» Task prompt
Rewrite the rows starting with the line containing "WMID: 212772183933, Z12506665014…." and going on through the line containing "center [20, 148].", swapping "Identify" for "Locate" and keeping everything else the same. Leave the pictures out.

» Records to use

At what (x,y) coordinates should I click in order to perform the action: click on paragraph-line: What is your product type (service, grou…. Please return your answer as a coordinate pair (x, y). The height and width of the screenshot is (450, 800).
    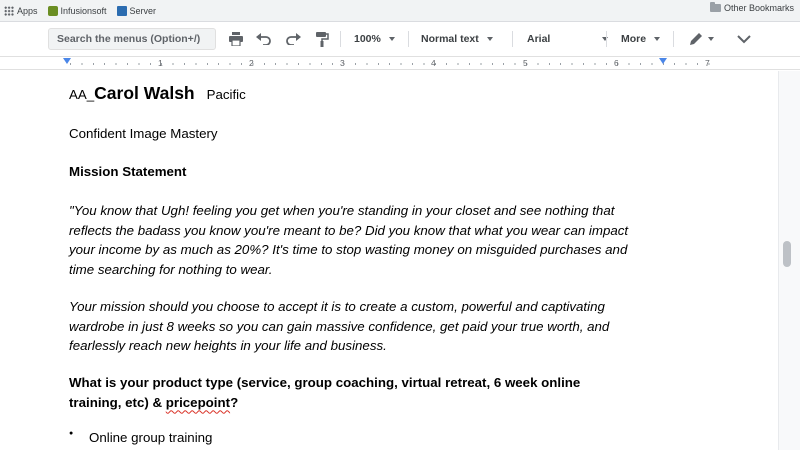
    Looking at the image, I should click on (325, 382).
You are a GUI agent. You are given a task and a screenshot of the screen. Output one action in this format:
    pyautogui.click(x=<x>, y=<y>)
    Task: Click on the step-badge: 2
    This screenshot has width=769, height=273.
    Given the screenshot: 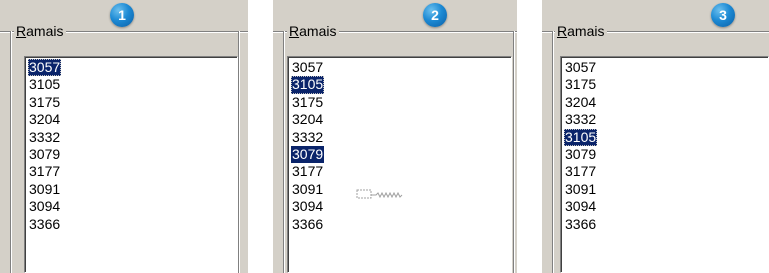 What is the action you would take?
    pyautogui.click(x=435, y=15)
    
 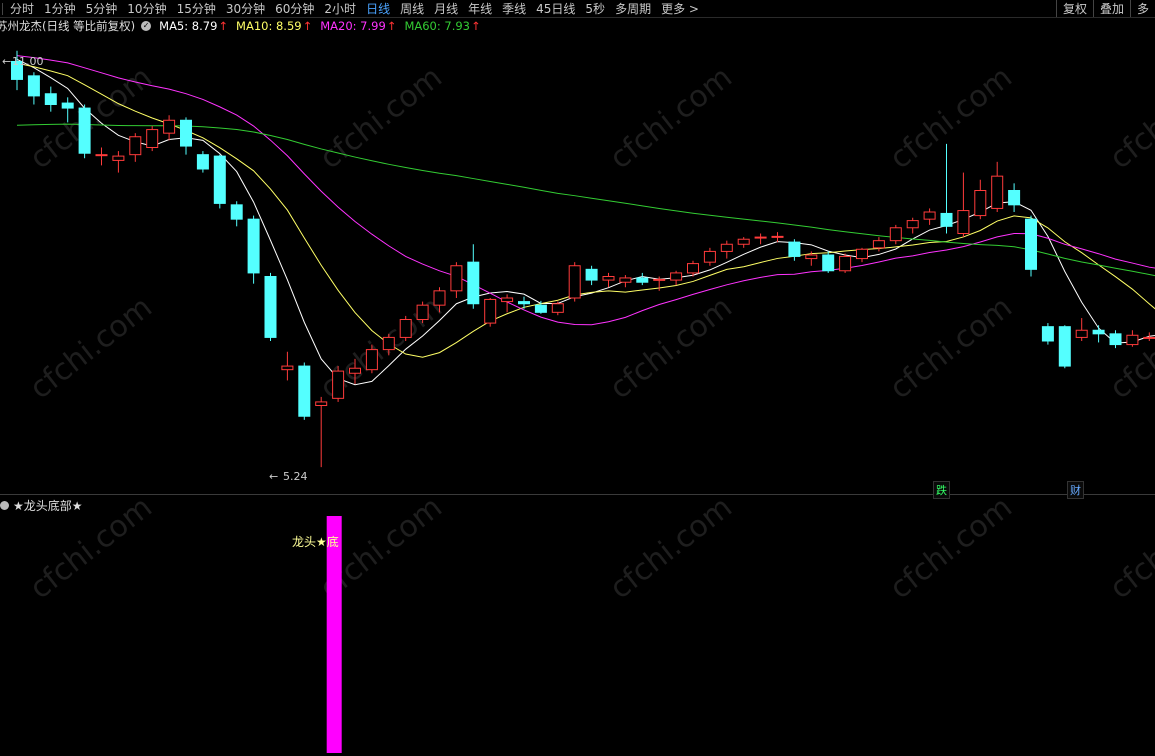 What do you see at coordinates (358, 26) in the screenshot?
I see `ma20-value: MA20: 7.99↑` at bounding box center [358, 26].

---

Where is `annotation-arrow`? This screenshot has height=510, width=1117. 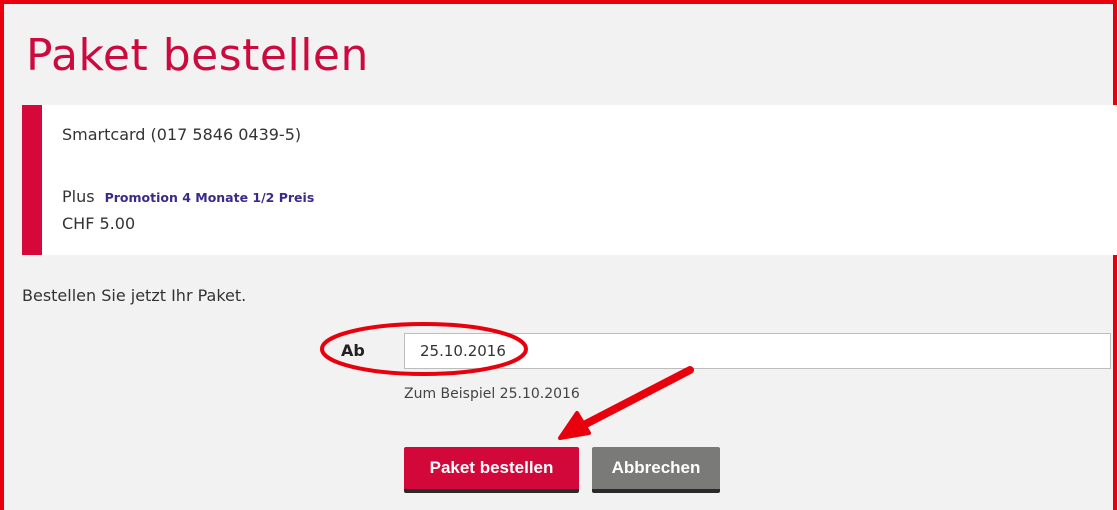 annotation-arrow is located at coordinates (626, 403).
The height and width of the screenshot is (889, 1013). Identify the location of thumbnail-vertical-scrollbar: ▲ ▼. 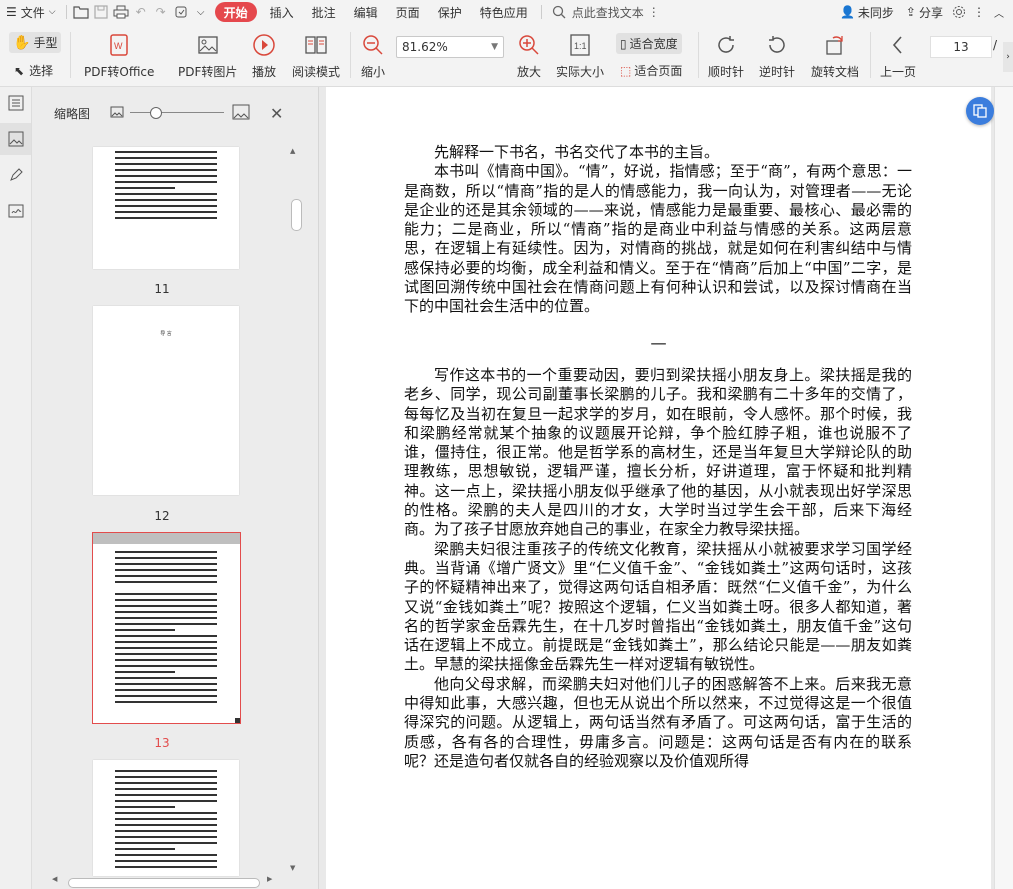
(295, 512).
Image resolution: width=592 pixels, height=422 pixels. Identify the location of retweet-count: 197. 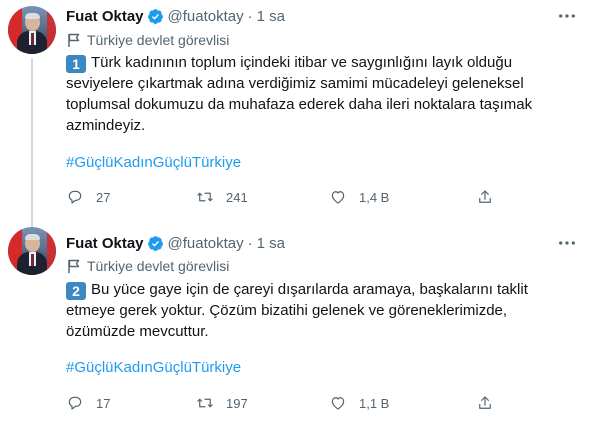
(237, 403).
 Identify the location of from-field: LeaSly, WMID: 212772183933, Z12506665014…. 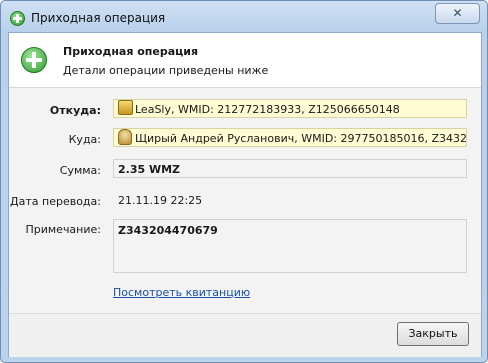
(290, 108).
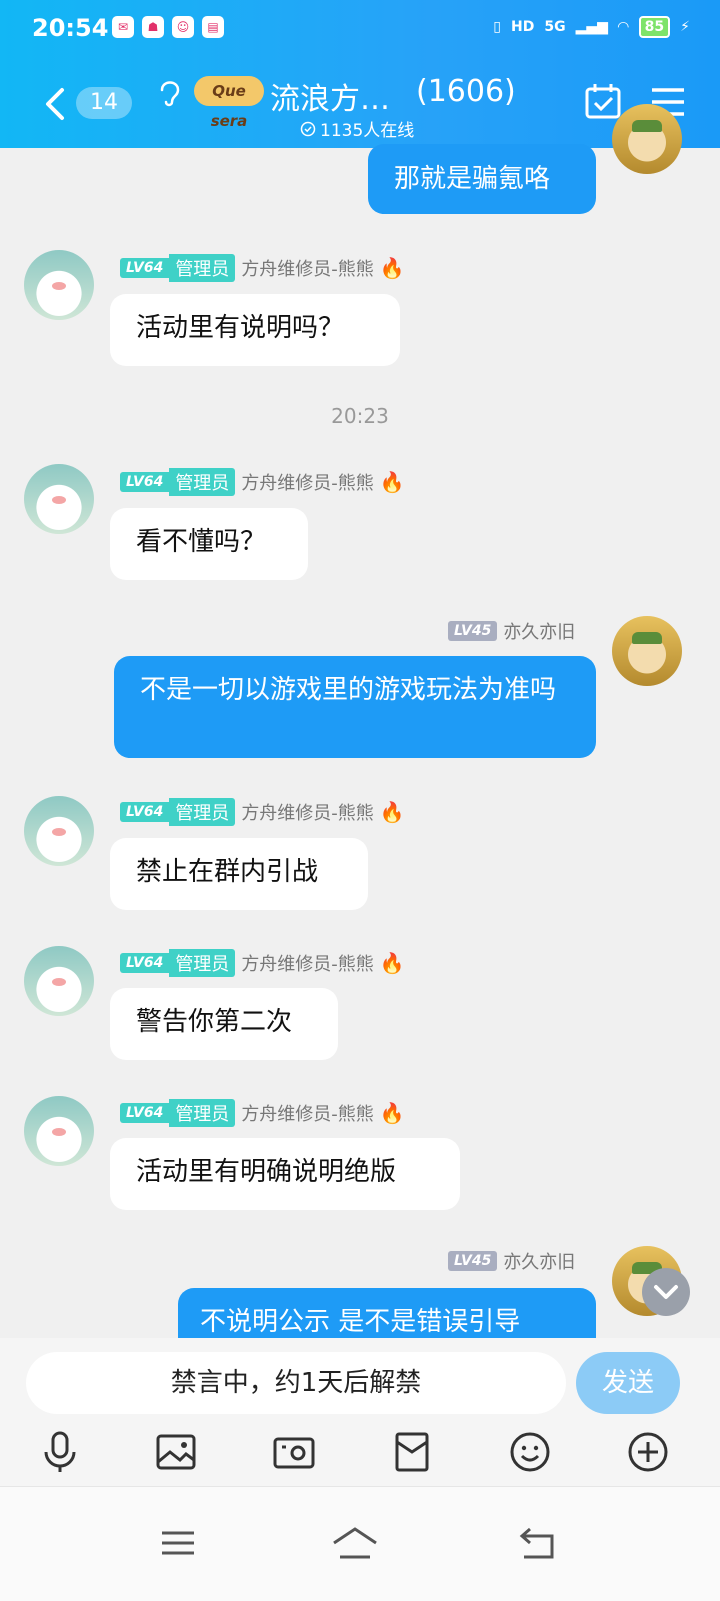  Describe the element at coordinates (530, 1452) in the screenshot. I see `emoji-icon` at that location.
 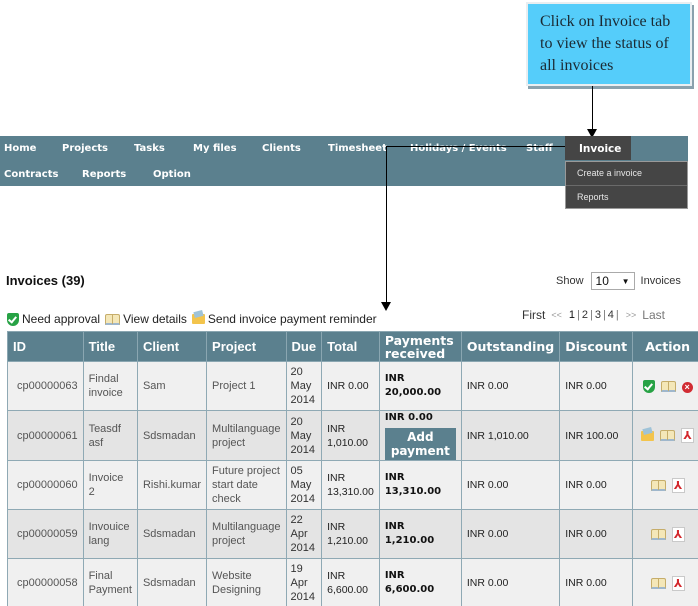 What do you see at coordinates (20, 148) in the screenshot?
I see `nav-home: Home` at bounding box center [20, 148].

» Output of the exercise
 Locate the location of from-field: LeaSly, WMID: 212772183933, Z12506665014…. 
(290, 108).
  Describe the element at coordinates (530, 1452) in the screenshot. I see `emoji-icon` at that location.
  What do you see at coordinates (20, 148) in the screenshot?
I see `nav-home: Home` at bounding box center [20, 148].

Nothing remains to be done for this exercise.